| To do |
Drop all pictures and repeat exactly the lines from the line holding "Open Apple Pie Sticky Waffles title" through the end of the records.

** Opening Records for this task block **

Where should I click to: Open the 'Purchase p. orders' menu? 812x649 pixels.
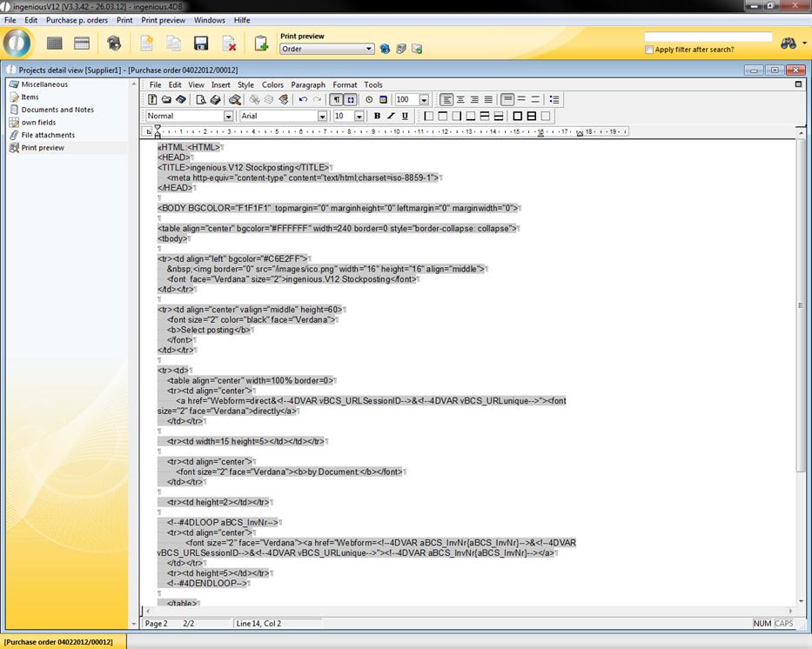tap(77, 20)
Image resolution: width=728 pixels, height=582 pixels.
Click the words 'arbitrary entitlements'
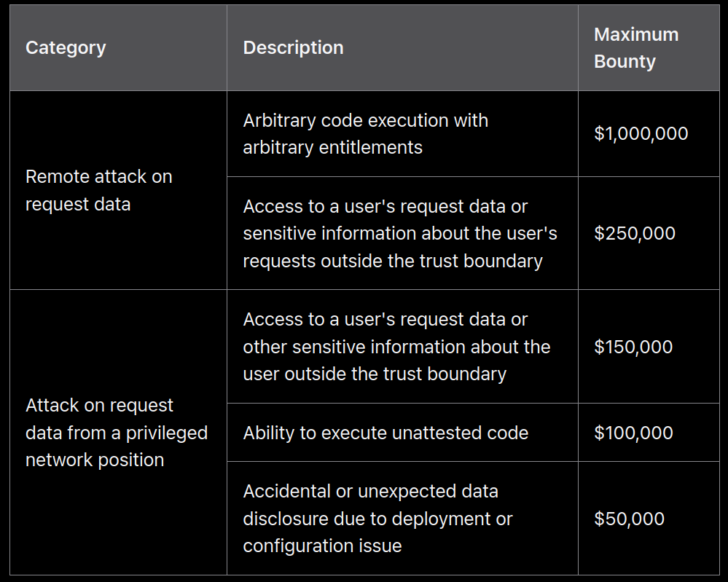(332, 148)
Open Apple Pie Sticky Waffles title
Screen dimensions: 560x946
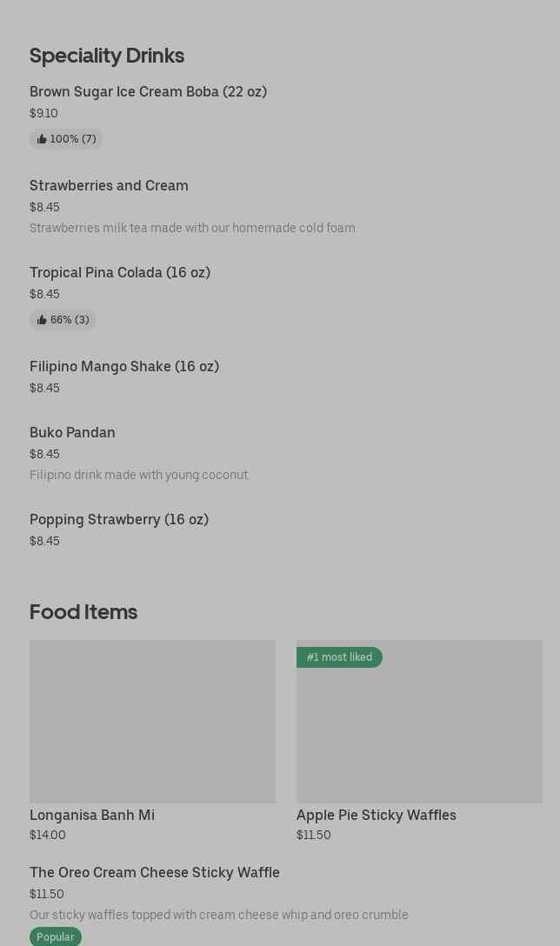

** Closing Records for this task block **

| Task response |
Open Apple Pie Sticky Waffles title
Screen dimensions: 560x946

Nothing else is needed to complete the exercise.